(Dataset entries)
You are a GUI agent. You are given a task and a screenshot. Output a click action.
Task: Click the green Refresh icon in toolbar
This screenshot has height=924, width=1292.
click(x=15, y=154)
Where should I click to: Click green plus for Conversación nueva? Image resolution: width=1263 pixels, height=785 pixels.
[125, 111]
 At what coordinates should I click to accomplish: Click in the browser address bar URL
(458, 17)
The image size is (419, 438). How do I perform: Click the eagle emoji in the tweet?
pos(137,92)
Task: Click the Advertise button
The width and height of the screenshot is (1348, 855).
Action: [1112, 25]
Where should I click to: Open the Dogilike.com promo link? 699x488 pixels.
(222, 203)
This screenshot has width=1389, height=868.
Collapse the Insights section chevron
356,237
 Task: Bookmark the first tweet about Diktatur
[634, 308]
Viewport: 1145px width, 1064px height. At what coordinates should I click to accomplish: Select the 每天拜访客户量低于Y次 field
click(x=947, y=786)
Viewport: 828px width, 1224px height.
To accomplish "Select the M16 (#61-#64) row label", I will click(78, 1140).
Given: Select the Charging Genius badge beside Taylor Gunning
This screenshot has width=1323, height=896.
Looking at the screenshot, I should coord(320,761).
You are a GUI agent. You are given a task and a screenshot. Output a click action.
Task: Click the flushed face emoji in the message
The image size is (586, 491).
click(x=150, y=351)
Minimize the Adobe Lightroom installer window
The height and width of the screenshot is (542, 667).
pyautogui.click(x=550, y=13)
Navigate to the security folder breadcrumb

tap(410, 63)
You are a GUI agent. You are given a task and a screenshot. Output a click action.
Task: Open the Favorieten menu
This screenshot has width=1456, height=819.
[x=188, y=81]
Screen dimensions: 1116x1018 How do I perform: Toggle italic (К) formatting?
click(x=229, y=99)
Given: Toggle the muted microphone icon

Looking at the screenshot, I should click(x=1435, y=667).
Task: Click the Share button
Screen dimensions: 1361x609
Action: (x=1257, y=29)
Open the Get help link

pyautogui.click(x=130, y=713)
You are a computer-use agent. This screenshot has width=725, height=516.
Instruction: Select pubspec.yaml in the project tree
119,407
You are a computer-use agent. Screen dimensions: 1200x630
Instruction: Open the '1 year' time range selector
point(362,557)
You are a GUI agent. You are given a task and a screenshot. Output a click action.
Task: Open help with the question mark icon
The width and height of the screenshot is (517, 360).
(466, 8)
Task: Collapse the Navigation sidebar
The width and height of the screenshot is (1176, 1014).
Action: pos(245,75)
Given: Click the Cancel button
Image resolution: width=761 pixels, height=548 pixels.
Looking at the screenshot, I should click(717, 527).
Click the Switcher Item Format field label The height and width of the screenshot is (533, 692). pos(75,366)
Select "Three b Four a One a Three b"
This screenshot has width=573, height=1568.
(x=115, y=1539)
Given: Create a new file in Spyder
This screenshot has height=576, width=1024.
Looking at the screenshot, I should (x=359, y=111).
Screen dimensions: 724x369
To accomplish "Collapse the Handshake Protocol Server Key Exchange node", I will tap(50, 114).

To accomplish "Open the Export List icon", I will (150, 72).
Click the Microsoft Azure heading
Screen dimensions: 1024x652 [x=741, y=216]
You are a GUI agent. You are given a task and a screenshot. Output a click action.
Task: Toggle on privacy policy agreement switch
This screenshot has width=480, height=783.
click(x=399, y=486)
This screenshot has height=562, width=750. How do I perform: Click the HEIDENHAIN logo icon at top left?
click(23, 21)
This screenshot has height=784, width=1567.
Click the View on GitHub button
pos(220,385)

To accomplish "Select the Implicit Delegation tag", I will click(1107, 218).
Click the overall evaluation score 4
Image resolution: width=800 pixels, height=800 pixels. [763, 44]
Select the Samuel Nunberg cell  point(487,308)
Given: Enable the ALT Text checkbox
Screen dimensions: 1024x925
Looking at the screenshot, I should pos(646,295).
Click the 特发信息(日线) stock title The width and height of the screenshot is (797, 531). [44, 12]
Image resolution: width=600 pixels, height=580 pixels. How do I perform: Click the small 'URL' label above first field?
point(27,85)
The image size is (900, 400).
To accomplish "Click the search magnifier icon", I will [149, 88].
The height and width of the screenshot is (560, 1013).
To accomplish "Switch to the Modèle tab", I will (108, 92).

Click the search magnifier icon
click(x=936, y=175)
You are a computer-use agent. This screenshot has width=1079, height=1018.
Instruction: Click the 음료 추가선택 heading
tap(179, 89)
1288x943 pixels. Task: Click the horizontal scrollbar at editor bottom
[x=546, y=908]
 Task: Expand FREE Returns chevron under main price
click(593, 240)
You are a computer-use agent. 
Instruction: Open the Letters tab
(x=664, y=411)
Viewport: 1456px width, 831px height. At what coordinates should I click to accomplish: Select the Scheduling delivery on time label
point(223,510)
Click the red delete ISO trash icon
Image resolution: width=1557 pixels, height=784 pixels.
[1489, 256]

| Problem |
Every record above is to be restated exactly as it reads.

| Exercise response |
You are a GUI agent. You are given a task and a screenshot. Output a click action.
Task: Click the green Refresh icon in toolbar
This screenshot has height=924, width=1292.
click(x=15, y=154)
Where should I click to: Click green plus for Conversación nueva? Image resolution: width=1263 pixels, height=785 pixels.
[125, 111]
 At what coordinates should I click to accomplish: Click in the browser address bar URL
(458, 17)
The image size is (419, 438). How do I perform: Click the eagle emoji in the tweet?
pos(137,92)
Task: Click the Advertise button
The width and height of the screenshot is (1348, 855).
Action: [1112, 25]
Where should I click to: Open the Dogilike.com promo link? 699x488 pixels.
(222, 203)
This screenshot has width=1389, height=868.
Collapse the Insights section chevron
356,237
 Task: Bookmark the first tweet about Diktatur
[634, 308]
Viewport: 1145px width, 1064px height. At what coordinates should I click to accomplish: Select the 每天拜访客户量低于Y次 field
click(x=947, y=786)
Viewport: 828px width, 1224px height.
To accomplish "Select the M16 (#61-#64) row label", I will click(78, 1140).
Given: Select the Charging Genius badge beside Taylor Gunning
This screenshot has width=1323, height=896.
Looking at the screenshot, I should coord(320,761).
You are a GUI agent. You are given a task and a screenshot. Output a click action.
Task: Click the flushed face emoji in the message
The image size is (586, 491).
click(x=150, y=351)
Minimize the Adobe Lightroom installer window
The height and width of the screenshot is (542, 667).
pyautogui.click(x=550, y=13)
Navigate to the security folder breadcrumb

tap(410, 63)
You are a GUI agent. You are given a task and a screenshot. Output a click action.
Task: Open the Favorieten menu
This screenshot has width=1456, height=819.
[x=188, y=81]
Screen dimensions: 1116x1018 How do I perform: Toggle italic (К) formatting?
click(x=229, y=99)
Given: Toggle the muted microphone icon

Looking at the screenshot, I should click(x=1435, y=667).
Task: Click the Share button
Screen dimensions: 1361x609
Action: (x=1257, y=29)
Open the Get help link

pyautogui.click(x=130, y=713)
You are a computer-use agent. This screenshot has width=725, height=516.
Instruction: Select pubspec.yaml in the project tree
119,407
You are a computer-use agent. Screen dimensions: 1200x630
Instruction: Open the '1 year' time range selector
point(362,557)
You are a GUI agent. You are given a task and a screenshot. Output a click action.
Task: Open help with the question mark icon
The width and height of the screenshot is (517, 360).
(466, 8)
Task: Collapse the Navigation sidebar
The width and height of the screenshot is (1176, 1014).
Action: pos(245,75)
Given: Click the Cancel button
Image resolution: width=761 pixels, height=548 pixels.
Looking at the screenshot, I should click(717, 527).
Click the Switcher Item Format field label The height and width of the screenshot is (533, 692). pos(75,366)
Select "Three b Four a One a Three b"
This screenshot has width=573, height=1568.
(x=115, y=1539)
Given: Create a new file in Spyder
This screenshot has height=576, width=1024.
Looking at the screenshot, I should (x=359, y=111).
Screen dimensions: 724x369
To accomplish "Collapse the Handshake Protocol Server Key Exchange node", I will tap(50, 114).

To accomplish "Open the Export List icon", I will (150, 72).
Click the Microsoft Azure heading
Screen dimensions: 1024x652 [x=741, y=216]
You are a GUI agent. You are given a task and a screenshot. Output a click action.
Task: Toggle on privacy policy agreement switch
This screenshot has width=480, height=783.
click(x=399, y=486)
This screenshot has height=562, width=750. How do I perform: Click the HEIDENHAIN logo icon at top left?
click(23, 21)
This screenshot has height=784, width=1567.
Click the View on GitHub button
pos(220,385)

To accomplish "Select the Implicit Delegation tag", I will click(1107, 218).
Click the overall evaluation score 4
Image resolution: width=800 pixels, height=800 pixels. [763, 44]
Select the Samuel Nunberg cell  point(487,308)
Given: Enable the ALT Text checkbox
Screen dimensions: 1024x925
Looking at the screenshot, I should pos(646,295).
Click the 特发信息(日线) stock title The width and height of the screenshot is (797, 531). [44, 12]
Image resolution: width=600 pixels, height=580 pixels. How do I perform: Click the small 'URL' label above first field?
point(27,85)
The image size is (900, 400).
To accomplish "Click the search magnifier icon", I will [149, 88].
The height and width of the screenshot is (560, 1013).
To accomplish "Switch to the Modèle tab", I will (108, 92).

Click the search magnifier icon
click(x=936, y=175)
You are a computer-use agent. This screenshot has width=1079, height=1018.
Instruction: Click the 음료 추가선택 heading
tap(179, 89)
1288x943 pixels. Task: Click the horizontal scrollbar at editor bottom
[x=546, y=908]
 Task: Expand FREE Returns chevron under main price
click(593, 240)
You are a computer-use agent. 
Instruction: Open the Letters tab
(x=664, y=411)
Viewport: 1456px width, 831px height. At what coordinates should I click to accomplish: Select the Scheduling delivery on time label
point(223,510)
Click the red delete ISO trash icon
Image resolution: width=1557 pixels, height=784 pixels.
[1489, 256]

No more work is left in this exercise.